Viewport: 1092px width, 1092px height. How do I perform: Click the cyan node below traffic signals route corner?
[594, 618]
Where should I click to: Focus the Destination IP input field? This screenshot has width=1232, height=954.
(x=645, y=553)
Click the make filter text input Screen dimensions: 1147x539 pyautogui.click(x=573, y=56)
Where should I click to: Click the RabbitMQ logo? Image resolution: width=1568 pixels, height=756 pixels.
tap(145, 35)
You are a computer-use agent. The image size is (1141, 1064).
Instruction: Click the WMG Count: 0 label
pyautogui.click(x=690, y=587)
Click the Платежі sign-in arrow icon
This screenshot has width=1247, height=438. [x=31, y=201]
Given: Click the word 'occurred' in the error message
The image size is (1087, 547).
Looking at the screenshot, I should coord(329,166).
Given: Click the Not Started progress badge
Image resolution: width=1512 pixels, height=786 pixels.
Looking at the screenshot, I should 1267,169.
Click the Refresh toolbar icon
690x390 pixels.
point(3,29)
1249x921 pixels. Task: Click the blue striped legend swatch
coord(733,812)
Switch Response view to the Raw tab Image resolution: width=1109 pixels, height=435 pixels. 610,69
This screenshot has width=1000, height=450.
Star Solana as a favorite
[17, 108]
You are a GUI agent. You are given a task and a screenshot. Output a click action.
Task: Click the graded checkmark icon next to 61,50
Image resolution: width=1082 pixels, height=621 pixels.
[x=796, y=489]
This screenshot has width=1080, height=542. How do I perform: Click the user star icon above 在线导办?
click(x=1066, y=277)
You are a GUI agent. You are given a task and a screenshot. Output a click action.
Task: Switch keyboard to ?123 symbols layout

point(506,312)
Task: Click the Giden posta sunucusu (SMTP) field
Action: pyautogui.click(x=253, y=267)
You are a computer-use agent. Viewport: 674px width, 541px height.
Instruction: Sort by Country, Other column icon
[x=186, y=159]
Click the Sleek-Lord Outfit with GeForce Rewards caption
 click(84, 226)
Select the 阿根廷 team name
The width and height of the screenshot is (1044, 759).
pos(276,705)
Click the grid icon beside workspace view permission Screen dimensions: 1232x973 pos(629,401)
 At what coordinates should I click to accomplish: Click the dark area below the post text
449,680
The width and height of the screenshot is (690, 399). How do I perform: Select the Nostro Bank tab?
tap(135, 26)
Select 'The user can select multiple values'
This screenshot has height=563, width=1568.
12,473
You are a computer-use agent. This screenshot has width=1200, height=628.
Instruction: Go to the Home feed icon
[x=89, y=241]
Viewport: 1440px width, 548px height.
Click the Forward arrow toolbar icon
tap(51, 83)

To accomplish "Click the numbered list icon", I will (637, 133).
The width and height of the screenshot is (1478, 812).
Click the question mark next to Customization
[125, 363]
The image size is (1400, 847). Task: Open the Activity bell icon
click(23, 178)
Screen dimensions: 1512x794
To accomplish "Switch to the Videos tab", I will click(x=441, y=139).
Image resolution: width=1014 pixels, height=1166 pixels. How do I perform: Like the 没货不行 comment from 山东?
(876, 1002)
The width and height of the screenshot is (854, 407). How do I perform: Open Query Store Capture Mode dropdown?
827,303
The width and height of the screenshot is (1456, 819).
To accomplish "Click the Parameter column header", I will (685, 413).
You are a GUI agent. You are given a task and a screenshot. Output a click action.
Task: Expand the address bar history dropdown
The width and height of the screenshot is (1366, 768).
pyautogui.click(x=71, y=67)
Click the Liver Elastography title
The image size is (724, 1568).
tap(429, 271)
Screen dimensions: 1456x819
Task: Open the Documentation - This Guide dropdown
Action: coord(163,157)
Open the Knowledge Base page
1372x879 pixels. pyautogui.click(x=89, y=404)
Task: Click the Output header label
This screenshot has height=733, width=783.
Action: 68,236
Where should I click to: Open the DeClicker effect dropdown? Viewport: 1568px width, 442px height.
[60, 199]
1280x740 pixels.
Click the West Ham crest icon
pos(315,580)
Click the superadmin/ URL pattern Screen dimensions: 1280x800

▶ **What you are asked to do**
Reproduce all of the records above with "screen agent" put in place of every "GUI agent", leaving everything else unchanged.

▶ **Exercise output**
Viewport: 1092px width, 1092px height. How do I perform: Click the cyan node below traffic signals route corner?
[594, 618]
Where should I click to: Focus the Destination IP input field? This screenshot has width=1232, height=954.
(x=645, y=553)
Click the make filter text input Screen dimensions: 1147x539 pyautogui.click(x=573, y=56)
Where should I click to: Click the RabbitMQ logo? Image resolution: width=1568 pixels, height=756 pixels.
tap(145, 35)
You are a computer-use agent. The image size is (1141, 1064).
Instruction: Click the WMG Count: 0 label
pyautogui.click(x=690, y=587)
Click the Платежі sign-in arrow icon
This screenshot has width=1247, height=438. [x=31, y=201]
Given: Click the word 'occurred' in the error message
The image size is (1087, 547).
Looking at the screenshot, I should coord(329,166).
Given: Click the Not Started progress badge
Image resolution: width=1512 pixels, height=786 pixels.
Looking at the screenshot, I should 1267,169.
Click the Refresh toolbar icon
690x390 pixels.
point(3,29)
1249x921 pixels. Task: Click the blue striped legend swatch
coord(733,812)
Switch Response view to the Raw tab Image resolution: width=1109 pixels, height=435 pixels. 610,69
This screenshot has width=1000, height=450.
Star Solana as a favorite
[17, 108]
You are a screen agent. You are given a task and a screenshot. Output a click action.
Task: Click the graded checkmark icon next to 61,50
Image resolution: width=1082 pixels, height=621 pixels.
[x=796, y=489]
This screenshot has width=1080, height=542. How do I perform: Click the user star icon above 在线导办?
click(x=1066, y=277)
You are a screen agent. You are given a task and a screenshot. Output a click action.
Task: Switch keyboard to ?123 symbols layout

point(506,312)
Task: Click the Giden posta sunucusu (SMTP) field
Action: pyautogui.click(x=253, y=267)
You are a computer-use agent. Viewport: 674px width, 541px height.
Instruction: Sort by Country, Other column icon
[x=186, y=159]
Click the Sleek-Lord Outfit with GeForce Rewards caption
 click(84, 226)
Select the 阿根廷 team name
The width and height of the screenshot is (1044, 759).
pos(276,705)
Click the grid icon beside workspace view permission Screen dimensions: 1232x973 pos(629,401)
 At what coordinates should I click to accomplish: Click the dark area below the post text
449,680
The width and height of the screenshot is (690, 399). How do I perform: Select the Nostro Bank tab?
tap(135, 26)
Select 'The user can select multiple values'
This screenshot has height=563, width=1568.
12,473
You are a computer-use agent. This screenshot has width=1200, height=628.
Instruction: Go to the Home feed icon
[x=89, y=241]
Viewport: 1440px width, 548px height.
Click the Forward arrow toolbar icon
tap(51, 83)

To accomplish "Click the numbered list icon", I will (637, 133).
The width and height of the screenshot is (1478, 812).
Click the question mark next to Customization
[125, 363]
The image size is (1400, 847). Task: Open the Activity bell icon
click(23, 178)
Screen dimensions: 1512x794
To accomplish "Switch to the Videos tab", I will click(x=441, y=139).
Image resolution: width=1014 pixels, height=1166 pixels. How do I perform: Like the 没货不行 comment from 山东?
(876, 1002)
The width and height of the screenshot is (854, 407). How do I perform: Open Query Store Capture Mode dropdown?
827,303
The width and height of the screenshot is (1456, 819).
To accomplish "Click the Parameter column header", I will (685, 413).
You are a screen agent. You are given a task and a screenshot. Output a click action.
Task: Expand the address bar history dropdown
The width and height of the screenshot is (1366, 768).
pyautogui.click(x=71, y=67)
Click the Liver Elastography title
The image size is (724, 1568).
tap(429, 271)
Screen dimensions: 1456x819
Task: Open the Documentation - This Guide dropdown
Action: coord(163,157)
Open the Knowledge Base page
1372x879 pixels. pyautogui.click(x=89, y=404)
Task: Click the Output header label
This screenshot has height=733, width=783.
Action: 68,236
Where should I click to: Open the DeClicker effect dropdown? Viewport: 1568px width, 442px height.
[60, 199]
1280x740 pixels.
Click the West Ham crest icon
pos(315,580)
Click the superadmin/ URL pattern Screen dimensions: 1280x800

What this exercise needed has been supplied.